### [Source data]

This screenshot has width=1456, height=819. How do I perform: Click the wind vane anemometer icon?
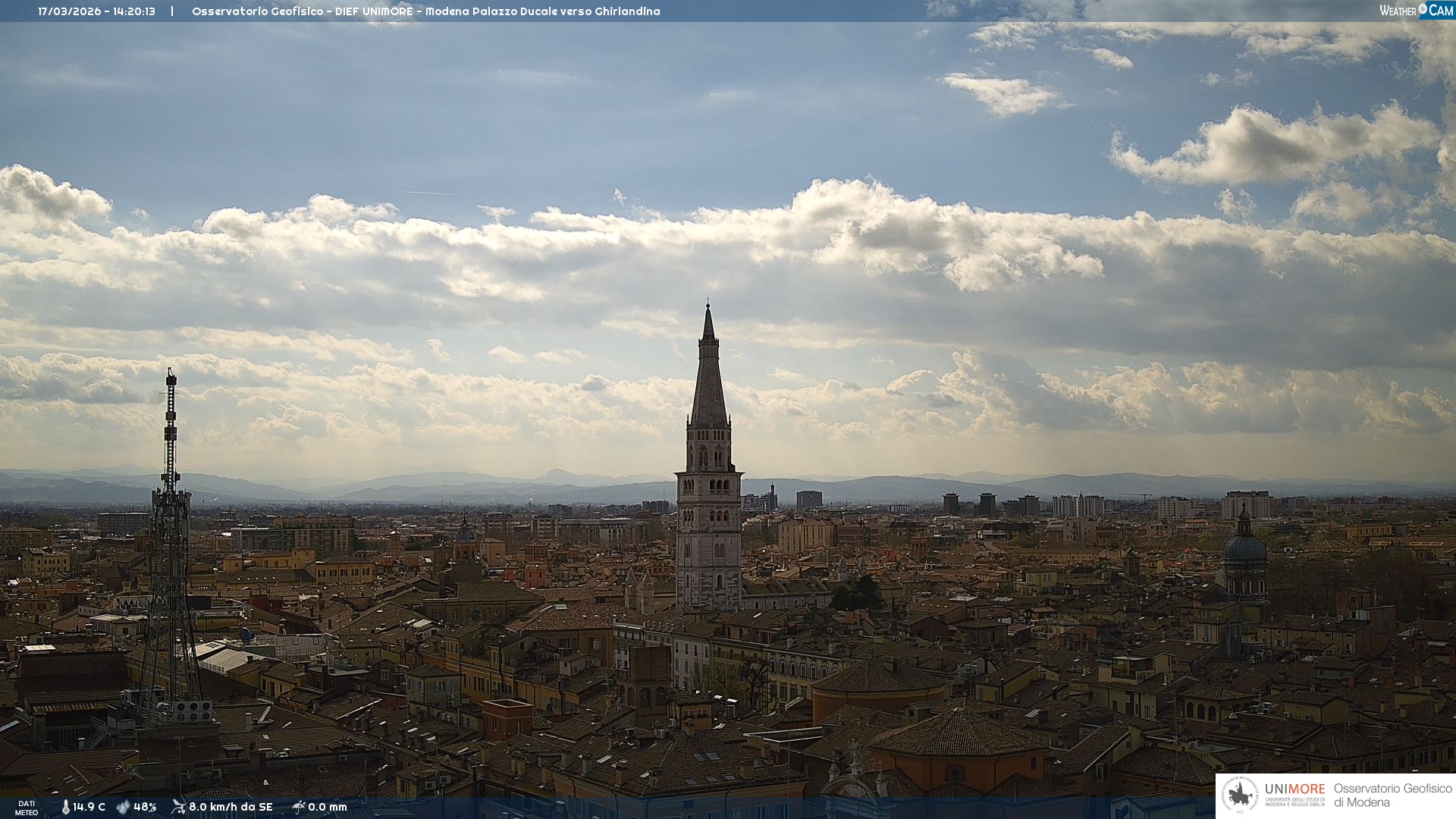click(178, 807)
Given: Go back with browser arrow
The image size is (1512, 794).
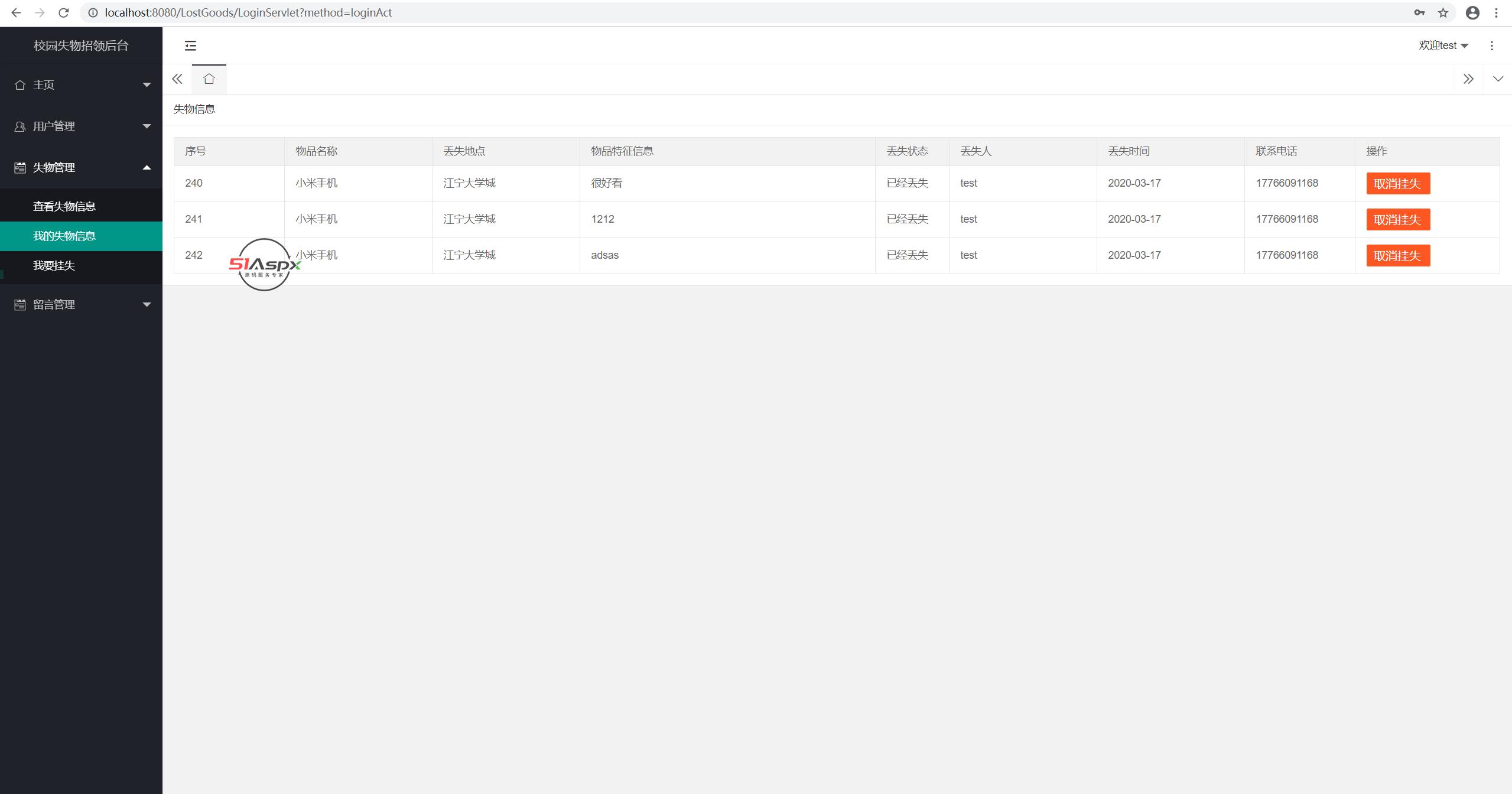Looking at the screenshot, I should (16, 12).
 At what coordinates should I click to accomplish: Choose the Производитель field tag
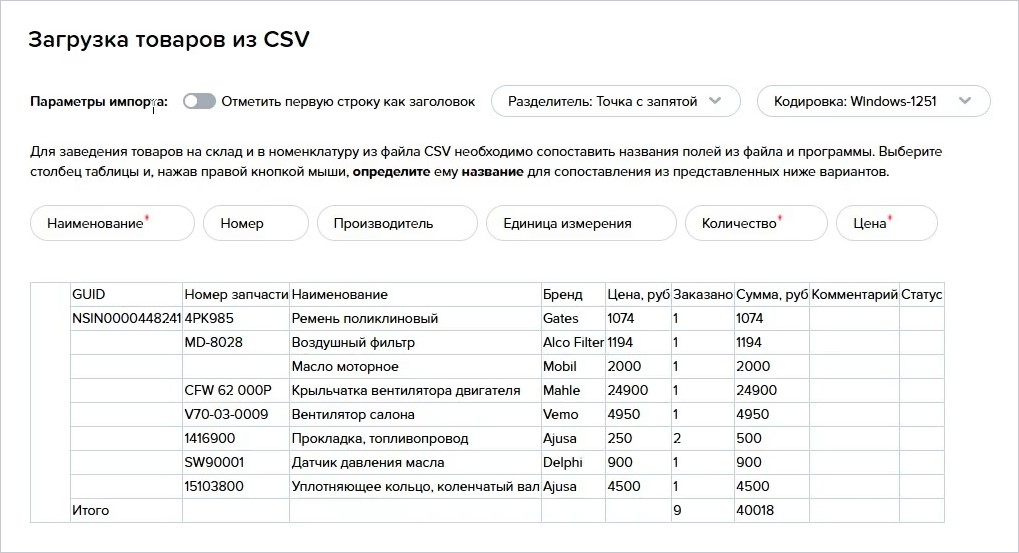tap(397, 223)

### [Problem]
Can you extract the lines of the records from the one containing "Given: Go back with browser arrow" through the end of the records, that line included, and copy them word for word without the pictures?

### [Completed task]
Given: Go back with browser arrow
The image size is (1512, 794).
Looking at the screenshot, I should (16, 12).
 At what coordinates should I click to accomplish: Choose the Производитель field tag
tap(397, 223)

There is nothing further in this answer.